John went to visit his 90yr old Grandfather in his old shack in a very secluded rural area of Saskatchewan. After spending a great evening chatting the night away, the next morning Johns grandfather prepared a breakfast of bacon, eggs and toast. However, John noticed a film-like substance on his plate and questioned his grandfather asking, "Are these plates clean?" His grandfather replied, "They're as clean as cold water can get 'em. Just you go ahead and finish your meal Sonny!"
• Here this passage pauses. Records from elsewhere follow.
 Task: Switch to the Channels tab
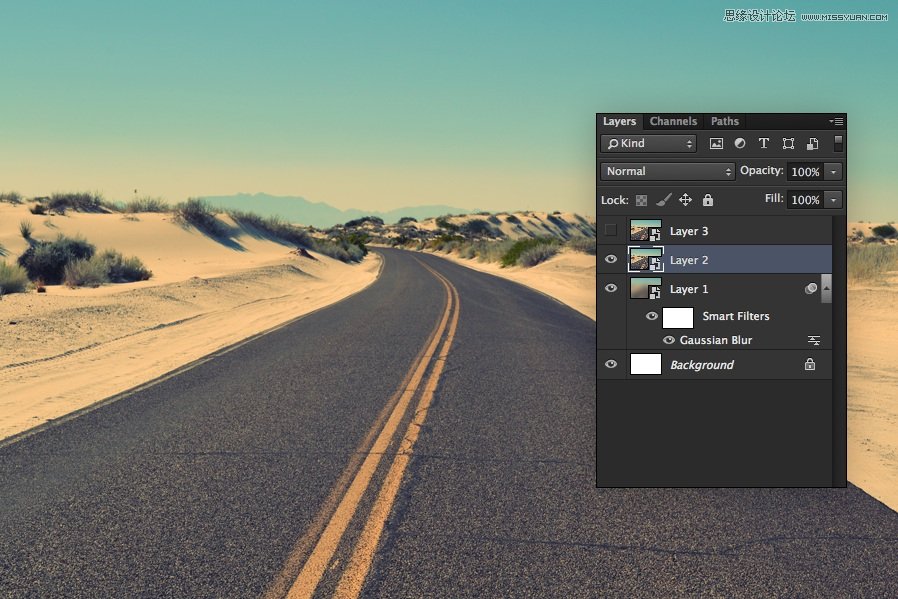tap(673, 122)
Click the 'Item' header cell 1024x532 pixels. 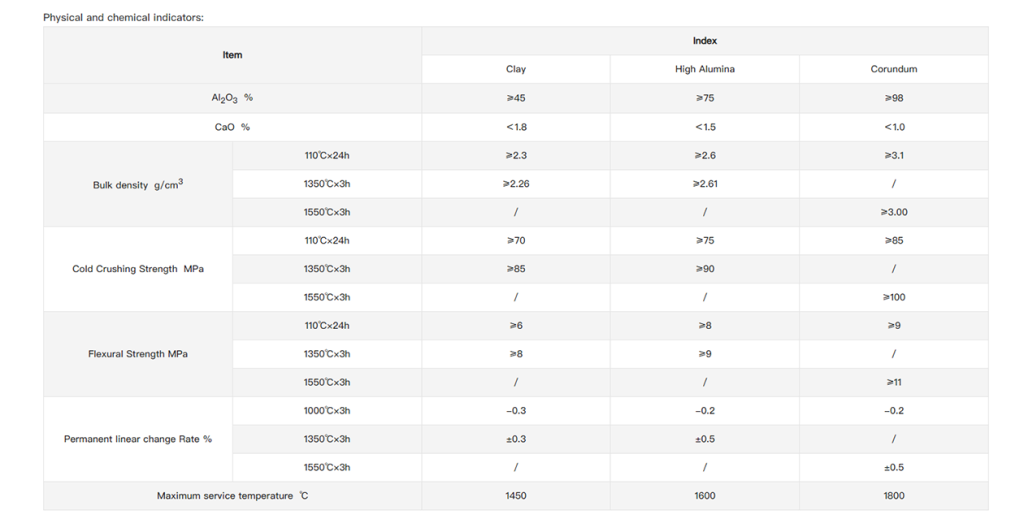point(232,55)
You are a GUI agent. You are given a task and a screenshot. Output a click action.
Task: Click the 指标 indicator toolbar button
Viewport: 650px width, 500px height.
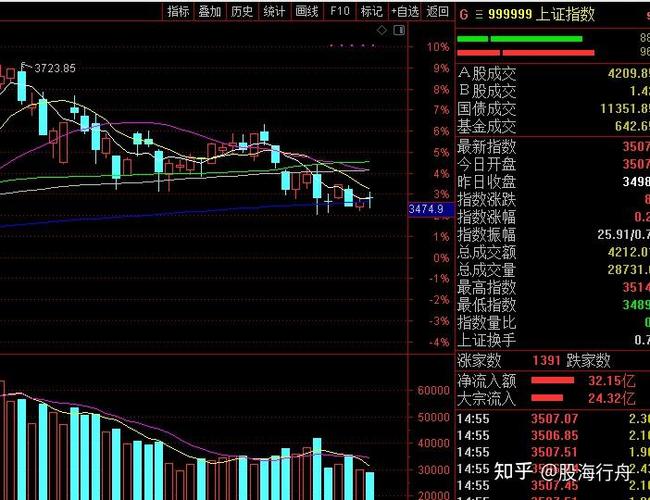click(x=178, y=12)
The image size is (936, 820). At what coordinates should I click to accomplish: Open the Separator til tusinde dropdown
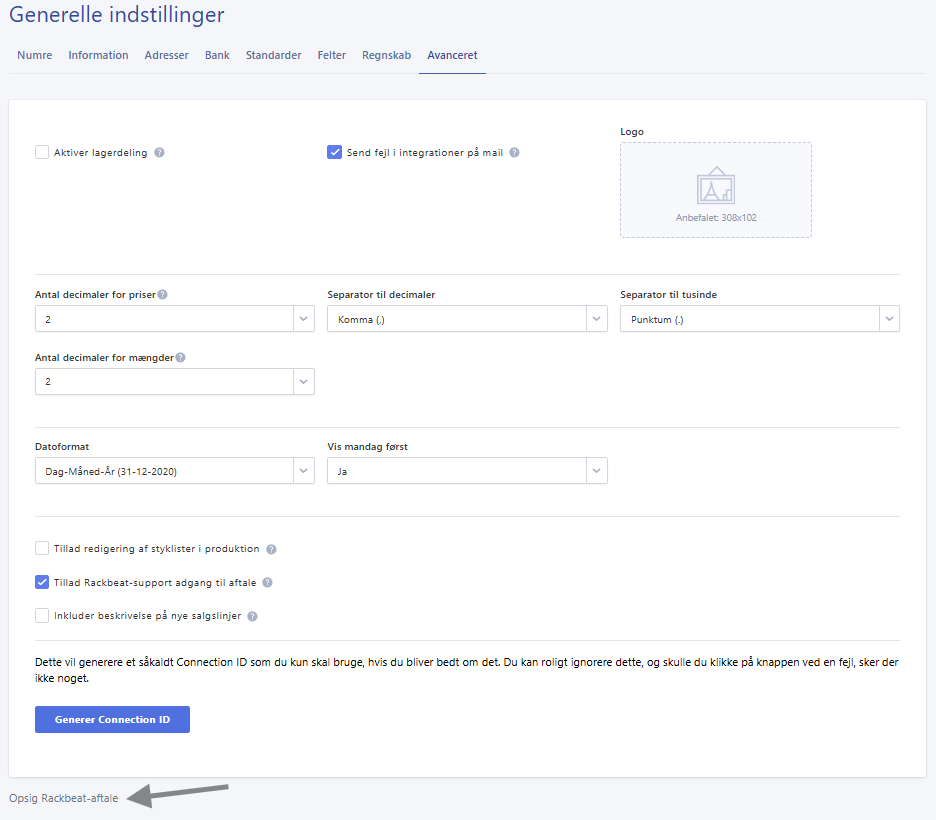point(759,319)
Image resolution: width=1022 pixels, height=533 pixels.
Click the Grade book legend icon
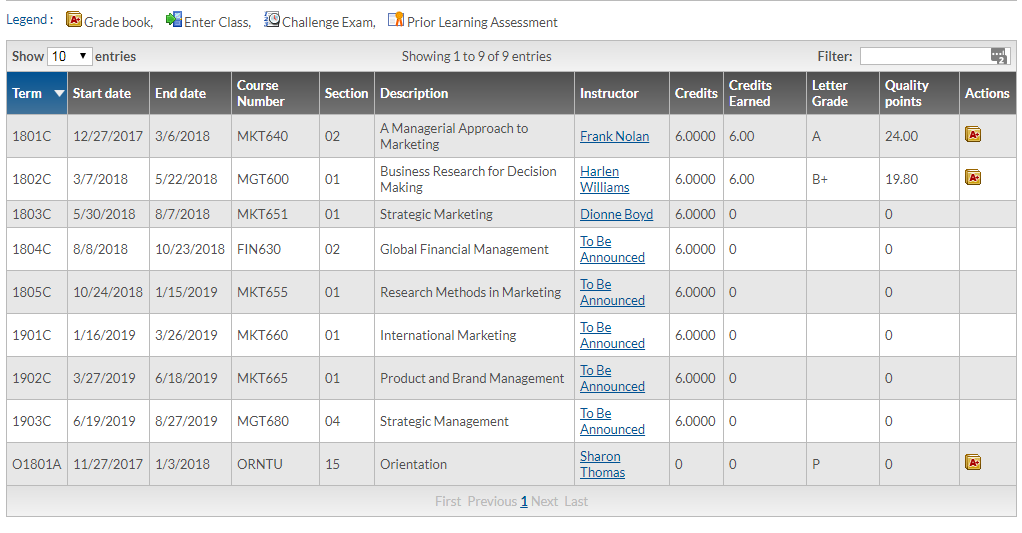tap(74, 20)
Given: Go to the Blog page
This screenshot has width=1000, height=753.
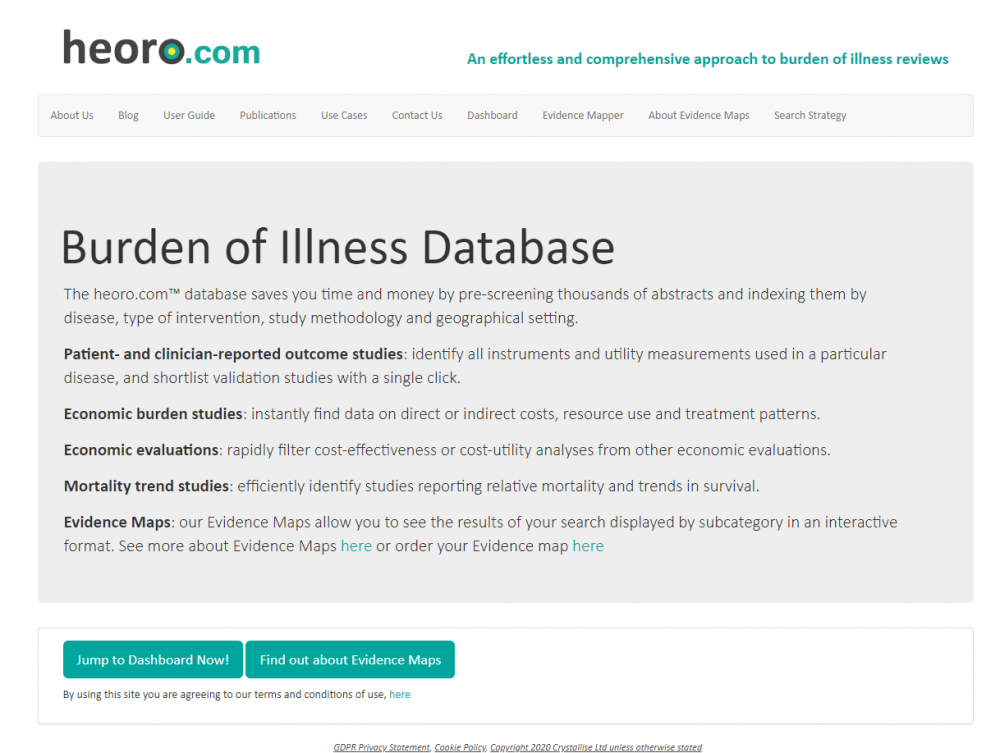Looking at the screenshot, I should (128, 115).
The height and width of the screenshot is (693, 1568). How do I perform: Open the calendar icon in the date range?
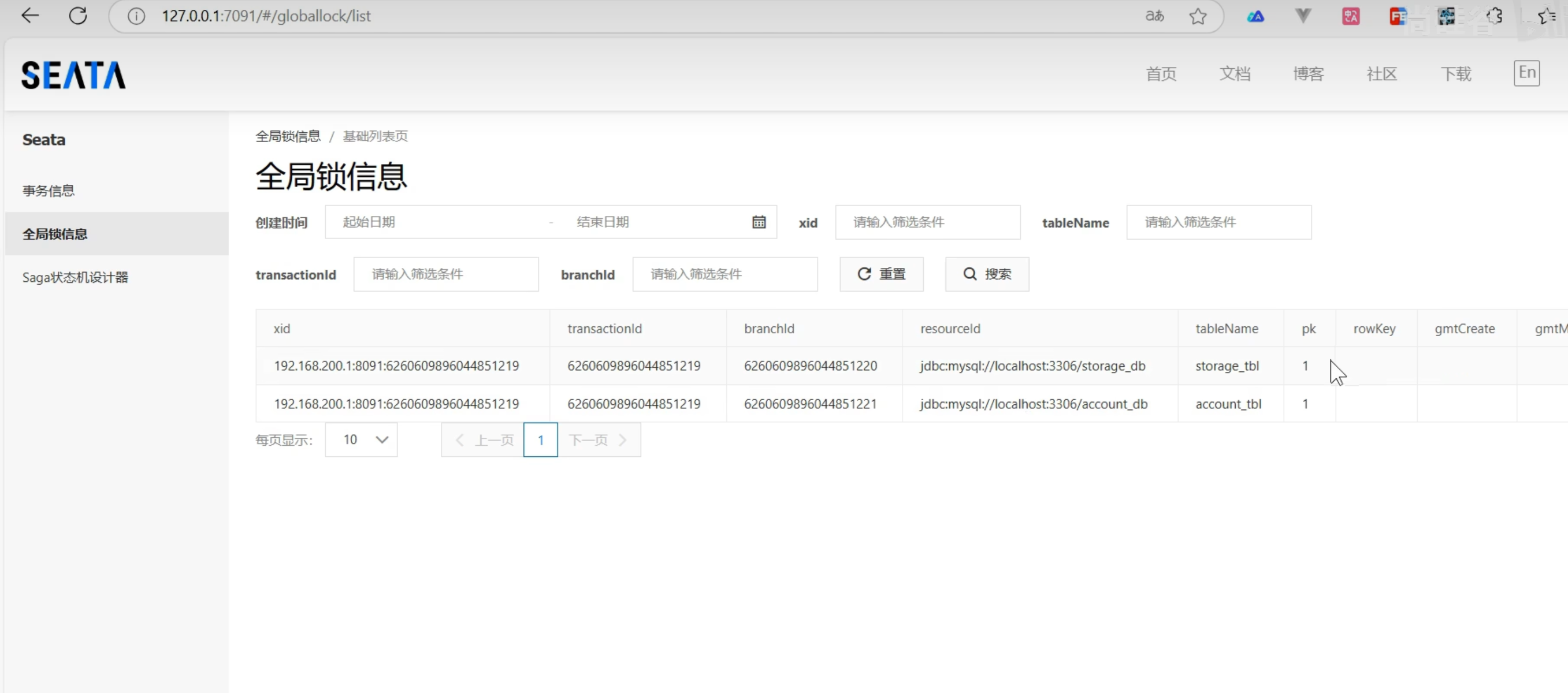click(759, 222)
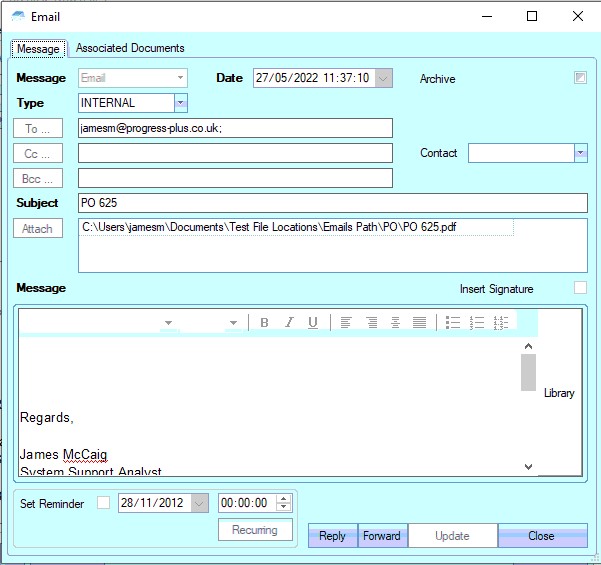This screenshot has width=601, height=565.
Task: Open the Type dropdown showing INTERNAL
Action: pyautogui.click(x=180, y=102)
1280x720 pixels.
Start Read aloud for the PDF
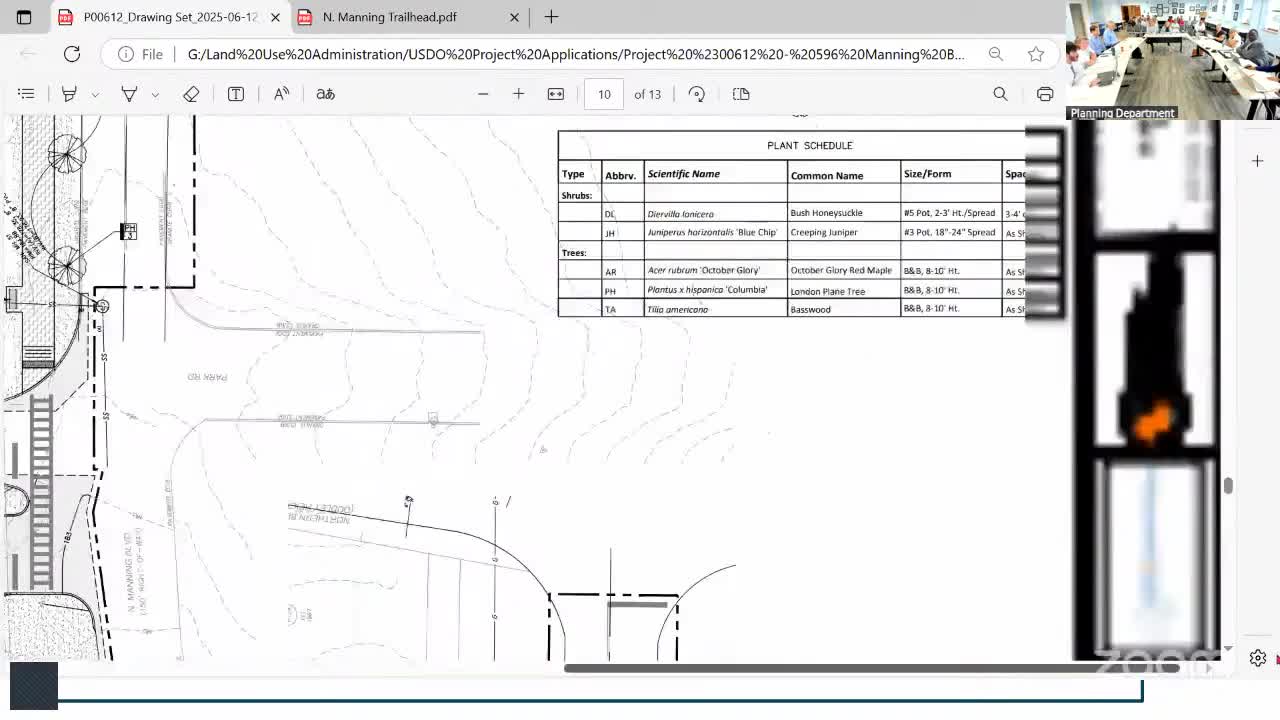tap(281, 94)
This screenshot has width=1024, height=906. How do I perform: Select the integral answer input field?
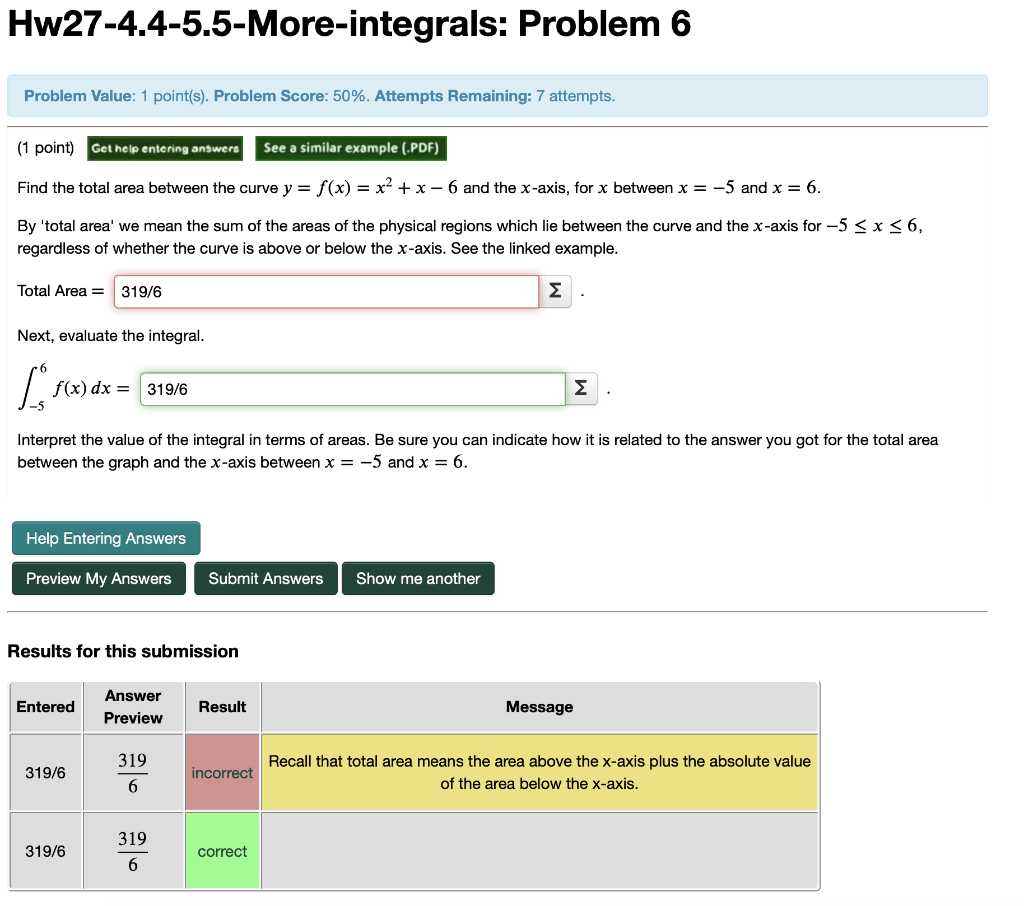(x=350, y=388)
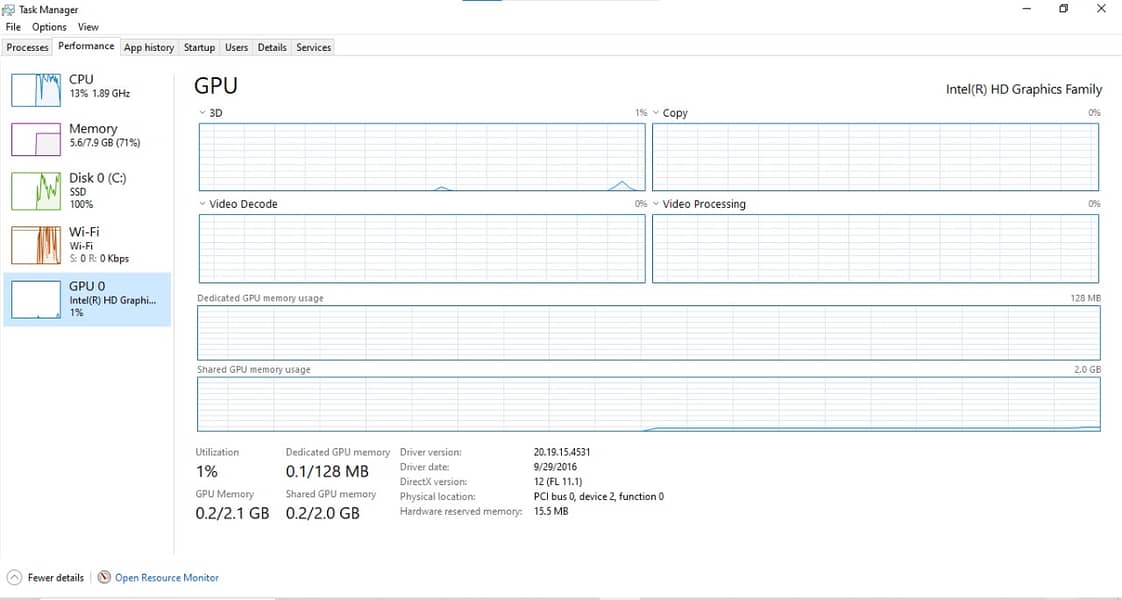The height and width of the screenshot is (600, 1122).
Task: Go to the Startup tab
Action: click(x=199, y=47)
For lunch, the old man made hamburgers. Again, John was concerned about the plates as his appeared to have tiny specks around the edge that looked like dried egg and asked, "Are you sure these plates are clean?" Without looking up the old man said, "I told you before, Sonny, those dishes are as clean as cold water can get them. Now don't you fret, I don't want to hear another word about it!"

Later thst afternoon, John was on his way to a nearby town and as he was leaving, his grandfather's dog started to growl and wouldn't let him pass. John yelled, "Grandfather, your dog won't let me get to my car." Without diverting his attention from the football match he was watching on TV, the old man shouted, "*Cold water, go lay down now, yah hear me?!"*


----------



## Contused (Mar 14, 2018)




----------



## Ljc (Mar 14, 2018)




----------



## Vince_UK (Mar 15, 2018)

This made me laugh


----------



## Wirrallass (Jun 25, 2018)




----------



## HOBIE (Jun 25, 2018)




----------